Autre chose à envisager : la charge mentale. Exiger des repas sains, équilibrés, bio, bons, originaux, etc. c’est faire reposer encore plus de pression sur les épaules des femmes.

Enfin, les responsables marketing ont bien compris la hausse de la demande pour des produits plus sains et bio. Cela ne veut pas pour autant dire qu’iels l’ont appliquée : bienvenue dans l’univers du greenwashing, ou écoblanchiement. Cette pratique consiste à présenter un produit comme « écologique » au sens large : bio ou respectueux de l’environnement par exemple.

Nous vous conseillons notre article, qui liste des recettes et conseils pour vous aider en cuisine : La dépression, c’est pas de la tarte – recettes pour faciliter le quotidien.

Vous n’avez pas besoin d’aller à la salle de sport

Vraiment, vous n’avez pas besoin d’aller dans une salle de sport pour être en bonne santé, ou même pour faire du sport. L’injonction au sport est tout aussi toxique que celles mentionnées précédemment. Si vous aimez le sport, foncez ! Si ce n’est pas votre tasse de thé, rien ne vous oblige à en faire. Le sport peut vite être un calvaire. Entre le regard des autres, le coût des équipements et sa propre condition physique, ce n’est pas évident. Une fois de plus, il convient d’écouter son corps et de ne pas s’épuiser. 30 min de marche continue par jour suffisent par exemple pour une personne valide. L’idéal de la personne mince et musclée est ce qu’il est : un idéal atteignable par peu de gens.

Pourquoi le healthy living est problématique ?

Si vous souhaitez avoir une activité physique à moindre coût, regardez du côté des tutoriels sur YouTube, ou des applications gratuites. Par exemple, la chaîne YouTube Yoga with Adriene propose des séances très douces et adaptées au niveau de chacun·e.

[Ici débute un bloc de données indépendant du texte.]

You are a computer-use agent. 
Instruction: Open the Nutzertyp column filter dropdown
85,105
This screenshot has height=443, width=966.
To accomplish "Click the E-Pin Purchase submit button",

Le healthy living est avant tout une industrie, qui cherche à vous vendre des produits pour avoir une vie « meilleure » : livres, émissions TV, abonnements divers… Cette industrie est la face émergée d’un iceberg beaucoup plus gros, à savoir le diktat du bonheur. Nous vous recommandons à ce sujet le livre Happycratie, qui décrypte l’industrie du bonheur.

En conclusion, ne vous épuisez pas à courir après une vie parfaite en tous points. Si vous souhaitez construire une routine, sachez que cela prend du temps et des essais. Rappelez-vous que vous êtes légitime dans votre mode de vie et que vous n’avez de comptes à rendre qu’à vous même.

[1] Nous parlons volontairement des mères ici, et non des pères, car ce sont elles qui supportent dans la majorité des cas la charge mentale du foyer.